Впавший в ступор Костик наконец зашевелился, отвернулся от крови и заблеял:
– М-м-м-м… К-к-как м-м-м… м-м-мы т-теперь?
Чуб утешил его:
– Это ближнее Подмосковье, тут деревень как навоза.
– М-м-может, п-позвать п-атруль? Помоги-ите! Помоги-ите! – не унимался Костик.
Его крик подхватила Настенька и голосила, пока не охрипла. Чуб снисходительно молчал, а когда они наорались, объяснил:
– Мы в искажении, а не по грибы пошли. Вас никто не услышит, а если услышат, то в искажение не полезут. Так что подбираем сопли и тихонько идем со мной. Ты, Красавчик, – Чуб кивнул Грекову, – тоже будь начеку, а то у меня опыта мало, могу не учуять опасность.
– Вот тебе и имя, – сказал Геша мрачно. – Красавчик. Кстати, я вроде тоже чую искажения, буду на подхвате. Надо посмотреть рюкзак Крестного.
Гена взял себе огнемет, хотя понятия не имел, как им пользоваться. Из полезного в рюкзаке обнаружились патроны, консервы, аптечка и деньги, вырученные за экскурсию, Чуб отдал тысячу Гене, а треху Грекова уверенно положил себе в карман.
– Это за то, что я вас выведу. Все, за мной.
Геша его способностям проводника пока что не очень доверял и напряженно прислушивался к своим ощущениям. Опасность вроде и была, но неявная, разлитая тонким слоем по всей округе.

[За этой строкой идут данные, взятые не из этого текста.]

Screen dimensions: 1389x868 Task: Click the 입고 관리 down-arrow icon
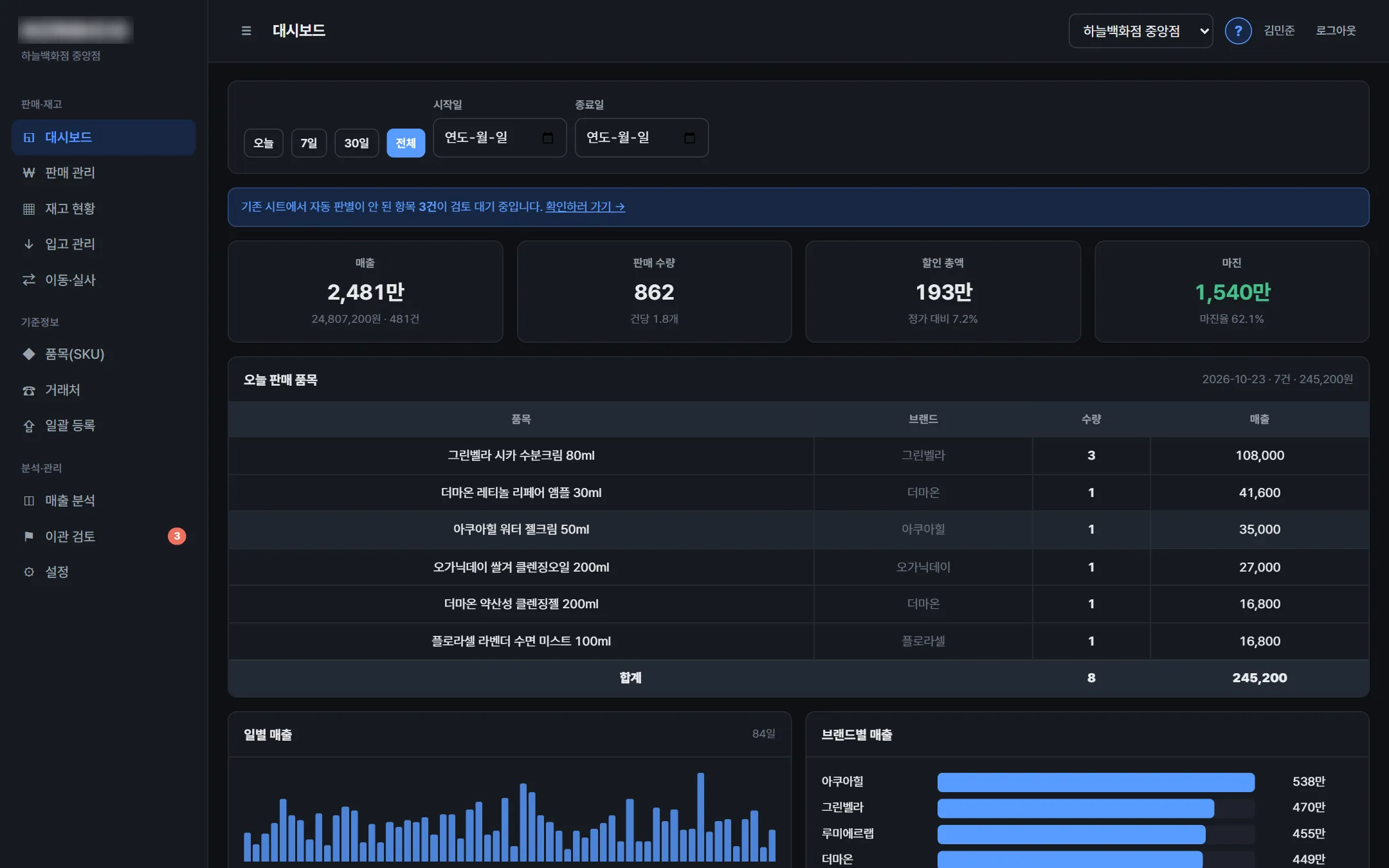click(29, 244)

Возвращенные деньги не радовали, мысли вертелись вокруг погибшего Крестного. В ушах стоял хруст костей, а перед глазами – автомат в луже крови. Вот тебе и поиграли в отважных следопытов Сектора! Где та грань, за которой игры заканчиваются, а начинается смерть? Крестный-то умер по-настоящему… и, похоже, это тронуло только Чуба.
– М-м-не г-гарантировали, чт-т-то б-б-безопасно! – зудел Костик, идущий позади.
– Заткнись! – рявкнул Греков. – Без тебя тошно.
Назад Геша старался не смотреть, потому что за его спиной была Настенька. Настя. Анастасия – девушка, которую он любит. Или любил? Кукла с губками-бантиком. Карманная игрушка Грекова. Геша ведь совсем ее не знает, как выяснилось! Полюбил остроумную, улыбчивую, бойкую, а она совсем другая – холодная и расчетливая, со стеклянными глазами.
Геша читал, что Сектор вынуждает быть честным с собой, с людей слетает шелуха и остается истинное. Именно поэтому следопыты возвращаются сюда снова и снова – отдохнуть от лицемерия современного мира. И потягаться силой с неведомым.
Они долго молчали. Костик тихо икал. Наконец, тишину нарушил Чуб:
– Жалко Крестного. Хороший парень был, хоть и растяпа.
Гена не слушал, его насторожил запах сероводорода. Дернув Чуба за рюкзак, он вскинул руку – группа остановилась. Все познания о Секторе Геша черпал из Интернета: если воняет тухлятиной, значит, близко вырвиглотки. Вырвиглотки – твари с виду симпатичные, что-то среднее между лисицей и кошкой, но зубастые, да и нападают всегда стаей.
– Расчехляй огнемет, – сказал Чуб и снял курки дробовика с предохранителя.
До Геши дошло, что расчехлить-то он расчехлит, но как воспользоваться? Слава богу, Чуб оказался опытнее и забрал огнемет, скомандовав:
– Все – ко мне. Вырвиглотки сейчас будут атаковать. Становимся за моей спиной. Да шевелитесь же!
Геша замер по левую руку от него. Получается, он чувствует только искажения, а тварей – нет? Донесся шелест и едва различимое гуканье. Дрогнула осина. Шелестнули кусты. За спиной Костик начал читать «Отче наш», будто приближались не твари Сектора, а бесы. Греков отвесил ему подзатыльник. Настя молчала.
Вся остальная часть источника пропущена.